Copy all of the data below line for line, changing nothing.

↓↓↓

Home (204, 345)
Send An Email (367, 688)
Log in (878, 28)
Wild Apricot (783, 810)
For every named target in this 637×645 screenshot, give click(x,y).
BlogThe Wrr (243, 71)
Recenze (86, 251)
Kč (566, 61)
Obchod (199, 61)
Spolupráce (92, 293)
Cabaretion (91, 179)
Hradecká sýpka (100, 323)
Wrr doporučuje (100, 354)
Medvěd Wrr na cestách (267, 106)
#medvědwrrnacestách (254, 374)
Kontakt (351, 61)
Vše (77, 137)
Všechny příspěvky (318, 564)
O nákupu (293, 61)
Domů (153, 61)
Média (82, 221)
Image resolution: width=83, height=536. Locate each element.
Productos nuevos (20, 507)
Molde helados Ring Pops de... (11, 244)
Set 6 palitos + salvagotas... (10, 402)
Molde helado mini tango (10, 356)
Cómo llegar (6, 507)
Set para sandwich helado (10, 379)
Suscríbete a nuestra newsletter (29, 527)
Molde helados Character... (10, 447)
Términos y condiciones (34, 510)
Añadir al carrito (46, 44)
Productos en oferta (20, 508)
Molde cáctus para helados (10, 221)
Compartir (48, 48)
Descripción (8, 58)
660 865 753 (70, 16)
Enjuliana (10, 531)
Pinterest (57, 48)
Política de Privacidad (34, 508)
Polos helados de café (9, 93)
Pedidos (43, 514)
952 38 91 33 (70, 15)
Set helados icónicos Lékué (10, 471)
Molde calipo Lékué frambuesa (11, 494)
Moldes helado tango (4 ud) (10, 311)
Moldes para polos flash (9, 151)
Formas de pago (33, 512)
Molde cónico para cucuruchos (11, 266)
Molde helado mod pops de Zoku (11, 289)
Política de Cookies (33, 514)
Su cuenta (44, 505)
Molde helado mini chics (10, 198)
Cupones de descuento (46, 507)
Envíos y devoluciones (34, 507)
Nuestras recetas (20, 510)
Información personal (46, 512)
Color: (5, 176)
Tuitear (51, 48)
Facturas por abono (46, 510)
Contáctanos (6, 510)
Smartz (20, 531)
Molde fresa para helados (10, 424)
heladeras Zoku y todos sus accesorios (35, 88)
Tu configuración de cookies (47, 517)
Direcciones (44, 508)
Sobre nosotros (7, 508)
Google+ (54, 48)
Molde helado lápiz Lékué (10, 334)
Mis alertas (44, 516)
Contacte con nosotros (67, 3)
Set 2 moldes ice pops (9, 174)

↑↑↑

Answer to this exercise:
Home (204, 345)
Send An Email (367, 688)
Log in (878, 28)
Wild Apricot (783, 810)
For every named target in this 637×645 screenshot, give click(x,y).
BlogThe Wrr (243, 71)
Recenze (86, 251)
Kč (566, 61)
Obchod (199, 61)
Spolupráce (92, 293)
Cabaretion (91, 179)
Hradecká sýpka (100, 323)
Wrr doporučuje (100, 354)
Medvěd Wrr na cestách (267, 106)
#medvědwrrnacestách (254, 374)
Kontakt (351, 61)
Vše (77, 137)
Všechny příspěvky (318, 564)
O nákupu (293, 61)
Domů (153, 61)
Média (82, 221)
Image resolution: width=83, height=536. Locate each element.
Productos nuevos (20, 507)
Molde helados Ring Pops de... (11, 244)
Set 6 palitos + salvagotas... (10, 402)
Molde helado mini tango (10, 356)
Cómo llegar (6, 507)
Set para sandwich helado (10, 379)
Suscríbete a nuestra newsletter (29, 527)
Molde helados Character... (10, 447)
Términos y condiciones (34, 510)
Añadir al carrito (46, 44)
Productos en oferta (20, 508)
Molde cáctus para helados (10, 221)
Compartir (48, 48)
Descripción (8, 58)
660 865 753 (70, 16)
Enjuliana (10, 531)
Pinterest (57, 48)
Política de Privacidad (34, 508)
Polos helados de café (9, 93)
Pedidos (43, 514)
952 38 91 33 (70, 15)
Set helados icónicos Lékué (10, 471)
Molde calipo Lékué frambuesa (11, 494)
Moldes helado tango (4 ud) (10, 311)
Moldes para polos flash (9, 151)
Formas de pago (33, 512)
Molde cónico para cucuruchos (11, 266)
Molde helado mod pops de Zoku (11, 289)
Política de Cookies (33, 514)
Su cuenta (44, 505)
Molde helado mini chics (10, 198)
Cupones de descuento (46, 507)
Envíos y devoluciones (34, 507)
Nuestras recetas (20, 510)
Información personal (46, 512)
Color: (5, 176)
Tuitear (51, 48)
Facturas por abono (46, 510)
Contáctanos (6, 510)
Smartz (20, 531)
Molde fresa para helados (10, 424)
heladeras Zoku y todos sus accesorios (35, 88)
Tu configuración de cookies (47, 517)
Direcciones (44, 508)
Sobre nosotros (7, 508)
Google+ (54, 48)
Molde helado lápiz Lékué (10, 334)
Mis alertas (44, 516)
Contacte con nosotros (67, 3)
Set 2 moldes ice pops (9, 174)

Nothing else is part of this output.